As a woman, I can say with some authority that historically, sports have been incredibly unfair to my gender. Male fans belittle and question us, while many male athletes mistreat and abuse women they supposedly love. And for the most part, the leagues do little to nothing to remedy the plethora of issues that make women feel unwelcome and unsafe in the sports world. In fact, last week, two women resigned from the NFL’s Players Association-funded commission on domestic violence, the same group that was founded after Ray Rice was caught on video savagely assaulting his fiancé in 2014. The reason for their resignation? ‘Inaction,’ and a lack of “will to do meaningful reform,” said Deborah Epstein, co-director of Georgetown University’s Law Center Domestic Violence Clinic and one of the two women who resigned.
But with the MLB Draft last week, a story worse than most made the headlines, when it was revealed that one of the prospects, Luke Heimlich, had been charged for molesting his brother’s 6-year-old daughter back in 2012. The Oregon State pitcher was fifteen at the time, though the child told investigators that Heimlich had first molested her when she was four years old. He pled guilty to the crime – a written confession states, “I admit that I had sexual contact” – and had to register as a sex offender. He then had two years of sex offender treatment and two years of probation, but the 40 weeks of juvenile detention were suspended when he completed probation. Because the NCAA has no policy preventing convicted felons from playing intercollegiate sports, he joined Oregon State’s baseball team that same year.
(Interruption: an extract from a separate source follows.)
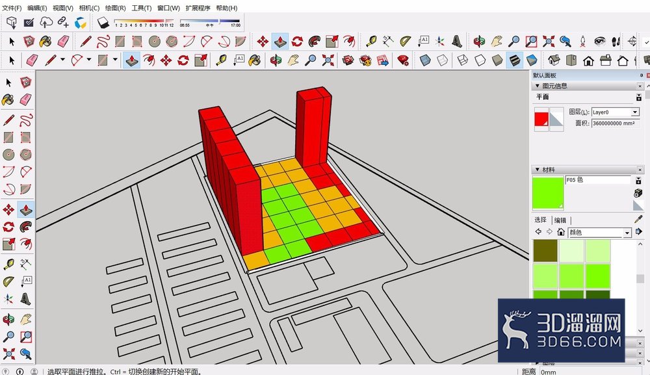The image size is (650, 375).
Task: Open the Layer0 layer dropdown
Action: point(615,112)
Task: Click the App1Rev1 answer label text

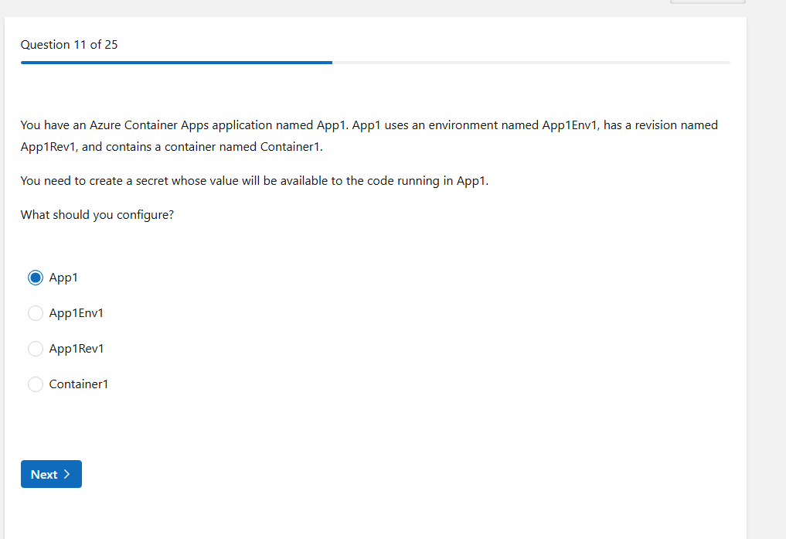Action: tap(77, 349)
Until the news broke, Heimlich was expected to be a top pitching prospect, ranked 44th in the draft by Fangraphs. Once his past came to light, he claimed in an interview that he was innocent, but had pled guilty for a deal he said “was the best option to move forward,” and also blamed bad legal advice. MLB teams quickly removed him from their draft boards, and when the draft was over, not one team had called his name.
Athletes are people who are born with special abilities; their bodies are gifts to them, and most of the time, they are aware of it and grateful. But by violating the body of a small child, Luke Heimlich showed, among other things, blatant disrespect for the human body. The mother of the victim told news outlets she was “appalled that [Oregon State] would even have him on their team.” That Oregon State keeps him around because he can help win the College World Series is abominable. Imagine how hurtful it would be for her to see him on national tv, being celebrated for his body’s natural abilities after violating her child.
Some things are and should be black and white: if you touch a child, I don’t care who you are or what you do. You deserve to be in jail or worse. There is no amount of apology or reparation that could ever make me forgive or trust a person who commits such a heinous and cruel act; they don’t deserve to walk this earth a free person, let alone reap the fame and fortune that come with being a star athlete. Luke Heimlich being drafted would be an insult to athletes who use their skill and fame for the greater good, but above all, it’s an insult to his young niece.
I commend the teams of MLB for making the obviously right decision, and though I hope this kind of situation never arises again, I hope they will continue to do what is right.